Frequency: Increases with larger N and certain N values

Current Handling: Returns None, which is filtered out in the main loop

3. Inefficient Uniqueness Checking

The check() function uses list membership test, which is O(N × M) where M is the number of solutions found. For large M, this becomes a bottleneck.

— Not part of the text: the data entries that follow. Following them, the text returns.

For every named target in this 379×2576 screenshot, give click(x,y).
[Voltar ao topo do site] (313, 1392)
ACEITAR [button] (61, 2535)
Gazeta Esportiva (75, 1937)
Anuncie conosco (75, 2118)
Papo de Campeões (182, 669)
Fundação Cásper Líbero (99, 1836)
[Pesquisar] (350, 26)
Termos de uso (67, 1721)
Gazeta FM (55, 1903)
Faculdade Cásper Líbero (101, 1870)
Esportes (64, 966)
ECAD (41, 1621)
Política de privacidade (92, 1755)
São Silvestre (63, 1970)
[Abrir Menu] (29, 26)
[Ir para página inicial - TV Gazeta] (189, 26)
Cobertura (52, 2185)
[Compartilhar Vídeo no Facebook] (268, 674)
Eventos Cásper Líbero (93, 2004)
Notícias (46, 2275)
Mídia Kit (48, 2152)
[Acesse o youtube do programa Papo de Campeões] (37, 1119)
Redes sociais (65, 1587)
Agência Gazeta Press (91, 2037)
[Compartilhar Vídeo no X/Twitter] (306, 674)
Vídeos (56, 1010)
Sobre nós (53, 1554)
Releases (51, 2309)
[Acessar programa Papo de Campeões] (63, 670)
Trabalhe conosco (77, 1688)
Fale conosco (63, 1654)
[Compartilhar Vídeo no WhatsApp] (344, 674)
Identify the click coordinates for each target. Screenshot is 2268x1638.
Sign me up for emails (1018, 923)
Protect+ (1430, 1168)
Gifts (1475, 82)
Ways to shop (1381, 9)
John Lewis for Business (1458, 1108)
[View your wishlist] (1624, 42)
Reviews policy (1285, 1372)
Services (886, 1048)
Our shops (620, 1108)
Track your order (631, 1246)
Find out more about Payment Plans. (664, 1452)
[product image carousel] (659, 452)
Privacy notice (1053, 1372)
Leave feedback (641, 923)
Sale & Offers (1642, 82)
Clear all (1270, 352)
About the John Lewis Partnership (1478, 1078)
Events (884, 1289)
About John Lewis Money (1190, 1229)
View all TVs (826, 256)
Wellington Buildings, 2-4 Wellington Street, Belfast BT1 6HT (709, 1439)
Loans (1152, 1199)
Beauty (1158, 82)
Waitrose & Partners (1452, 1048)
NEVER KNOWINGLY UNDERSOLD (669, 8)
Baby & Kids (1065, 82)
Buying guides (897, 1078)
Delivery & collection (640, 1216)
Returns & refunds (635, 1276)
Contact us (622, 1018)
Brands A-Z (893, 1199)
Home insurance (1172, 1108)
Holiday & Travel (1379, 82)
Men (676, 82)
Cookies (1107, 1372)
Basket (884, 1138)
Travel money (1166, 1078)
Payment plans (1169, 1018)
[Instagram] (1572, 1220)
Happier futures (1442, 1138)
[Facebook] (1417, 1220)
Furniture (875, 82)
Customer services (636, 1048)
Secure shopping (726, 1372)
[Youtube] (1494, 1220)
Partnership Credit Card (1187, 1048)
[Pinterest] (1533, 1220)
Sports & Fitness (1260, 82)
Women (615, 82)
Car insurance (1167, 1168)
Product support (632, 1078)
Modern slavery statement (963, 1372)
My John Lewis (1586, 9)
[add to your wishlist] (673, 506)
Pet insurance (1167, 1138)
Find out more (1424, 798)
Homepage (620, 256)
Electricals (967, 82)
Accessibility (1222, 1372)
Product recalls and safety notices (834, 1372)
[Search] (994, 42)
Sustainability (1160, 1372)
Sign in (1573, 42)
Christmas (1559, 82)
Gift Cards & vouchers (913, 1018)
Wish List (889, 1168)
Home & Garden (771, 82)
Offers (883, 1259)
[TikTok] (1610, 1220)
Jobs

Improvement: Use a set of tuples:

arrays_set = set()
# ...
if result and validation(result):
    result_tuple = tuple(result)
    if result_tuple not in arrays_set:
        arrays_set.add(result_tuple)
        arrays.append(result)
        count += 1

Theoretical Weaknesses

No guarantee of termination; theoretical possibility of infinite loops if no solutions are found.

Scalability

Memory pressure increases at O(N²) for the pairs list; N > 100 becomes expensive.

Impossible Cases

N=2 and N=3 have no solutions; the algorithm will run indefinitely without early exit logic.

11. Future Enhancements

Adaptive Selection: Weighting pairs by success rate.
Hybrid Mode: Fallback to backtracking for difficult cases.
Parallelism: Multiprocessing for large-scale searches.
Symmetry Breaking: Filtering rotations and reflections.

Conclusion

This DNA-inspired approach demonstrates that biological principles can inspire effective computational algorithms. By translating DNA base-pairing rules into constraint-based generation, we achieve a 215× speedup over classical genetic algorithms.